-
Notifications
You must be signed in to change notification settings - Fork 44
Description
Hello,
First, I've been studying the source code to better understand the implementation of the sieving algorithms, and I have a quick question about a specific design choice.
I noticed that there are two slightly different constants used when calculating and checking for saturation.
In db_stats (within siever.pyx), the theoretical saturation metric appears to be calculated using the factor 2.0:
return [(2 * tmp_histo[i] / (1+i*(1./self._core.size_of_histo))**(self.n/2.)) for i in range(self._core.size_of_histo)]However, in the termination condition within Siever::gauss_sieve (in sieveing.cpp), a slightly smaller constant, 1.99, is used for the check:
for (unsigned int i=0 ; i < size_of_histo; ++i)
{
cumul += histo[i];
if (i>=imin && 1.99 * cumul > GBL_saturation_histo_bound[i])
{
return;
}
}My hypothesis is that this is an intentional design choice to separate the theoretical calculation from the practical decision-making:
The 2.0 is used for pure statistical reporting, providing a result that is true to the underlying theoretical model (Gaussian Heuristic).
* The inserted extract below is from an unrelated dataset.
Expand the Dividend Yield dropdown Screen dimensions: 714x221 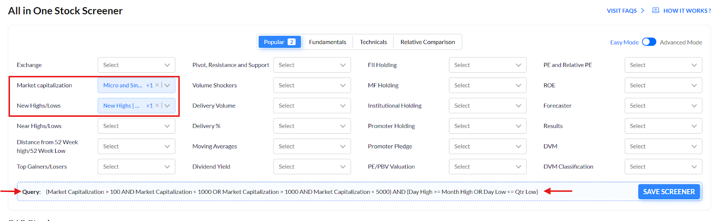pos(312,167)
The 1.99 is used in the control-flow logic to provide a small margin of error, making the termination condition more robust against floating-point inaccuracies and ensuring the algorithm doesn't get stuck trying to reach a perfect, idealized value.
Could you confirm if this understanding is correct? Or is there a more subtle reason for this specific choice of 1.99?